Delta was a major hurricane when it hit Mexico’s Yucatan Peninsula Wednesday.

It trapped many American tourists, reports CBS news correspondent Mireya Villarreal, and many worried about being in crowded shelters during a pandemic.

“They took us into an abandoned building, no heat, no air conditioning, no fans, no kind of ventilation at all,” Agence France-Presse quotes 42-year-old Nick Fifis as saying. “The staff are trying to help everybody, but there’s a mess. No masks, no social distancing. It’s just not safe.”

So far, Louisiana has seen both major strikes and near misses. The southwest area of the state around Lake Charles, which forecasts show is on Delta’s current trajectory, is still recovering from an Aug. 27 landfall by Category 4 Hurricane Laura.

Nearly six weeks later, some 5,600 people remain in New Orleans hotels because their homes are too damaged to occupy. Trees, roofs and other debris left in Laura’s wake still sit by roadsides in the Lake Charles area waiting for pickup even as forecasters warned that Delta could be a larger than average storm.

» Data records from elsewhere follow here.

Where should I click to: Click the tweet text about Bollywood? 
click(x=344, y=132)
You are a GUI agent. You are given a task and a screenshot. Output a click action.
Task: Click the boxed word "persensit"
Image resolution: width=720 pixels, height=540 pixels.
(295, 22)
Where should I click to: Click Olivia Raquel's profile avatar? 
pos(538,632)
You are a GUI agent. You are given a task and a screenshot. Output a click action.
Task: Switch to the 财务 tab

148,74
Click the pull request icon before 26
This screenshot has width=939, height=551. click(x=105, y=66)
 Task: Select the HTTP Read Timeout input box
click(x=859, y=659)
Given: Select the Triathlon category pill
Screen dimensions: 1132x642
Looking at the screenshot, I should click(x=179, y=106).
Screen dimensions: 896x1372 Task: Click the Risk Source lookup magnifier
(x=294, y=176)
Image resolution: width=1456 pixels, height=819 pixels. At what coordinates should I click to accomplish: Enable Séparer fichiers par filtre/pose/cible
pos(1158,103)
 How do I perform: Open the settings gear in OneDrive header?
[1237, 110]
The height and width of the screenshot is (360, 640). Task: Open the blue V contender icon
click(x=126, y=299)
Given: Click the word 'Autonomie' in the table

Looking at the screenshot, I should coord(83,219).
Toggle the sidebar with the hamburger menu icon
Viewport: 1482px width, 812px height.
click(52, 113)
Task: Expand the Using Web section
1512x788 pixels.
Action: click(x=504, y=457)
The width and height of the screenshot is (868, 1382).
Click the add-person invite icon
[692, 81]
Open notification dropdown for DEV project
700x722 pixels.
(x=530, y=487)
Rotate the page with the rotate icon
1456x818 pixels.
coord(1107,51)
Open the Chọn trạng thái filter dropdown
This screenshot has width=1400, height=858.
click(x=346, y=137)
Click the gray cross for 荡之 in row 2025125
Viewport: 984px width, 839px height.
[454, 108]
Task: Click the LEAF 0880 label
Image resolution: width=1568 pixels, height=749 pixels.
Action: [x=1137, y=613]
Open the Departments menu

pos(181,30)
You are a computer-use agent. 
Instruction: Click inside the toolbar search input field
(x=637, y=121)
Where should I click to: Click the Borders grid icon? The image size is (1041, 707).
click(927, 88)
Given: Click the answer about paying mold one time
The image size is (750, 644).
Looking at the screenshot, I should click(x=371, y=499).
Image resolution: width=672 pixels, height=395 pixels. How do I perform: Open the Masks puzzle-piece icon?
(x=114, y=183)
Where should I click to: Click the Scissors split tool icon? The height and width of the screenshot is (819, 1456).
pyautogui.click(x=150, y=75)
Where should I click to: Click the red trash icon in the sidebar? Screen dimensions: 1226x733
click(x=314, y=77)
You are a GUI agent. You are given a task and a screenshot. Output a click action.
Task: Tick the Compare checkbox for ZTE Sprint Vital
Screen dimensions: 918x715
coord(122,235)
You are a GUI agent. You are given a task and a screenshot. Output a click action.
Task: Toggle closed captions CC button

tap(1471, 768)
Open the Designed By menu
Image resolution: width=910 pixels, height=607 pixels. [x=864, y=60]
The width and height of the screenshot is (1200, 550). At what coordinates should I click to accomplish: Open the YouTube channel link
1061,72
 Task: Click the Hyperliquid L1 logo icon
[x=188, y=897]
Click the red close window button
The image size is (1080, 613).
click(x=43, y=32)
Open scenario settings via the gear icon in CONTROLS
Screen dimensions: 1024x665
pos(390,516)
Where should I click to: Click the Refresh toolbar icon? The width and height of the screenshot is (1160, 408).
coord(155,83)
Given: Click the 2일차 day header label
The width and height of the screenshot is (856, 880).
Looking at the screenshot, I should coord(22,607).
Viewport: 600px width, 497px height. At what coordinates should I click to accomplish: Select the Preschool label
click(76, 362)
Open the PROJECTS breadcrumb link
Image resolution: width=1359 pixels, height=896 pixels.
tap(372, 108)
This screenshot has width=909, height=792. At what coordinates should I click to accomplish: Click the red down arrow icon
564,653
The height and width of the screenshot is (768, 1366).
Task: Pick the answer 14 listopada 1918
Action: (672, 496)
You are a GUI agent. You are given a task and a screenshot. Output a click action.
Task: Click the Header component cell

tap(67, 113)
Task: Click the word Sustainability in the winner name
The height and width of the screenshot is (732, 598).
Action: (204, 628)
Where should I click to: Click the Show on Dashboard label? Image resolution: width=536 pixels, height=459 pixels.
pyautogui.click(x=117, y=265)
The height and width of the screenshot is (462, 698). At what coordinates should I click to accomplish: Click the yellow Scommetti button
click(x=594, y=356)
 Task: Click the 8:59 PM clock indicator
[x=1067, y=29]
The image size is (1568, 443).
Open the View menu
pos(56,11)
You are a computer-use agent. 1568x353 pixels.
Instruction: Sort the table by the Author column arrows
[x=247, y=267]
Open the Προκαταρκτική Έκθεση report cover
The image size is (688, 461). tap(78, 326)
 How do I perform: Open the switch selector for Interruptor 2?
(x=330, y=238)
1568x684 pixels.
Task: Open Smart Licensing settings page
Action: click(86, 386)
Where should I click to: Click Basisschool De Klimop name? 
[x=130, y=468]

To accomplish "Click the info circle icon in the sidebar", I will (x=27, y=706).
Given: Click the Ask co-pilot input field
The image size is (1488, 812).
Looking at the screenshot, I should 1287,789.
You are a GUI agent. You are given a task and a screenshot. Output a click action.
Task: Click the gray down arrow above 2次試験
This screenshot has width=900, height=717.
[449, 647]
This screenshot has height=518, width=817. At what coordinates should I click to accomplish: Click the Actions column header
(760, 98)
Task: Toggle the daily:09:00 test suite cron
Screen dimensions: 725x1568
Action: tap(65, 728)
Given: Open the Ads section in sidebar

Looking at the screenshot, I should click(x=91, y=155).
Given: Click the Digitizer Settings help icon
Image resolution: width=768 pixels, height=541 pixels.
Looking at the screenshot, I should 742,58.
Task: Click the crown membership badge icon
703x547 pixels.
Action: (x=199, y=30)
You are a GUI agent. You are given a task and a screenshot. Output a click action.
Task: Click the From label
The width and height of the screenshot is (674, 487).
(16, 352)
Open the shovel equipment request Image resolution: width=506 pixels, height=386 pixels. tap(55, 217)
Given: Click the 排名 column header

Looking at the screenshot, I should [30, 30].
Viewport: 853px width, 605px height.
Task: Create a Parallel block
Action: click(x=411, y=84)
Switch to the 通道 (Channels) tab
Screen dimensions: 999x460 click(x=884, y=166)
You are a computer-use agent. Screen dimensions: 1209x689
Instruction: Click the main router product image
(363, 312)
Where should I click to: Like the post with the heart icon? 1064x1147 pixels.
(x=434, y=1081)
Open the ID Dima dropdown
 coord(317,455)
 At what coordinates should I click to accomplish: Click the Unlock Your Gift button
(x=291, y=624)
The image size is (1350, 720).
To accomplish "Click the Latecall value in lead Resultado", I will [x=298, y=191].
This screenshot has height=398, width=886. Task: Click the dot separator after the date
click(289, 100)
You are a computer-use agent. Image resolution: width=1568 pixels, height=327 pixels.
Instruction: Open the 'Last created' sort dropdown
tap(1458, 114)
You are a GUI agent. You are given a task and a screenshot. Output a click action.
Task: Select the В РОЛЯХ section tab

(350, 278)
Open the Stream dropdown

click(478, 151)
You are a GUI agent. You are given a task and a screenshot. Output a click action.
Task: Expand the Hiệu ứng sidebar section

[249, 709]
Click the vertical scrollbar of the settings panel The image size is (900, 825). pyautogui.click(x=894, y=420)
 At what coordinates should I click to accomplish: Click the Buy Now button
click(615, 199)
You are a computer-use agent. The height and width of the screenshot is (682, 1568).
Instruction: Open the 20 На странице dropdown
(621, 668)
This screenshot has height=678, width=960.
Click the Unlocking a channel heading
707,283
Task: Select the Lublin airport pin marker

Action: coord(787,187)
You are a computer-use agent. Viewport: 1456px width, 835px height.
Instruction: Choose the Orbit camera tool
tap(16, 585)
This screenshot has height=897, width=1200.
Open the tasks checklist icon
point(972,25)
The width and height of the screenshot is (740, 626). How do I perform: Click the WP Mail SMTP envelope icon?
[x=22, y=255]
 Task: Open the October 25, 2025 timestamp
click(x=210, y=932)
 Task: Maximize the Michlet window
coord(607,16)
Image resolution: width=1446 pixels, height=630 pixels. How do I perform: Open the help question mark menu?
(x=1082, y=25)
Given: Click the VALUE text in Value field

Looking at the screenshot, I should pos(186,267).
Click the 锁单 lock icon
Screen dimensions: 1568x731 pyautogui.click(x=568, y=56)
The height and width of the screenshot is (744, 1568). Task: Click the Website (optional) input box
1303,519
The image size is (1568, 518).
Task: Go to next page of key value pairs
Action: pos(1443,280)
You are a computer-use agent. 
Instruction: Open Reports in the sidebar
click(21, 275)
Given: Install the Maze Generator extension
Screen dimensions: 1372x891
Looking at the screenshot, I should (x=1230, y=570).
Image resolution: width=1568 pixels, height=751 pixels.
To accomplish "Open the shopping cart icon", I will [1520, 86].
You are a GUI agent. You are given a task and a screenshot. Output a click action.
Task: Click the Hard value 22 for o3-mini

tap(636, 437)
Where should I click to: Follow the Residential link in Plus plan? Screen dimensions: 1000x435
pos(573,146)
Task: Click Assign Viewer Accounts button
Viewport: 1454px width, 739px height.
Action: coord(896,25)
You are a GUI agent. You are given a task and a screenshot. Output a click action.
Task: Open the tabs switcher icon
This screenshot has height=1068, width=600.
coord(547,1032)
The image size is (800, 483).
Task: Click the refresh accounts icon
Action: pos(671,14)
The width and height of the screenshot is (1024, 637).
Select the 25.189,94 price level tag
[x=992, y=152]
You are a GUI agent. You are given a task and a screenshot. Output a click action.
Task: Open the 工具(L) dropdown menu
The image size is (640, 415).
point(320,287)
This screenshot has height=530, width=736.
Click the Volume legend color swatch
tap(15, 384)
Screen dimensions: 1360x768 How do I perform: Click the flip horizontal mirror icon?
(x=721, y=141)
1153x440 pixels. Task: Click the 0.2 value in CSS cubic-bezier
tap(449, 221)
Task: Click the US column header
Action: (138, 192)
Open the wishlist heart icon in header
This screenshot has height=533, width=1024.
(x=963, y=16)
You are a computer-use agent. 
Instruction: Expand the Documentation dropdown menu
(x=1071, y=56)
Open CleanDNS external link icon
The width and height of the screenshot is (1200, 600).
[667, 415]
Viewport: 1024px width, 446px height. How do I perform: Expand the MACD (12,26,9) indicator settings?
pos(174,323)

New Orleans spent a few days last month bracing for Hurricane Sally  before it skirted to the east, making landfall in Alabama on Sept. 16.

Plywood, batteries and rope already were flying off the shelves at the Tiger Island hardware store in Morgan City, Louisiana, which would be close to the center of the storm’s path.

“The other ones didn’t bother me, but this one seems like we’re the target,” customer Terry Guarisco said as a store employee helped him load his truck with plywood needed to board up his home.

In Sulphur, across the Calcasieu River from Lake Charles, Ben Reynolds was deciding whether to leave or stay. He had to use a generator for power for a week after Hurricane Laura.

“It’s depressing,” Reynolds said. “It’s scary as hell.”

And there are nearly eight weeks of hurricane season left, although forecasters at the National Weather Service office in New Orleans noted in a discussion Tuesday of this week’s forecast that outside of Delta, the skies above the Gulf of Mexico look calm.

“Not seeing any signs of any additional tropical weather in the extended which is OK with us because we are SO DONE with Hurricane Season 2020,” they wrote.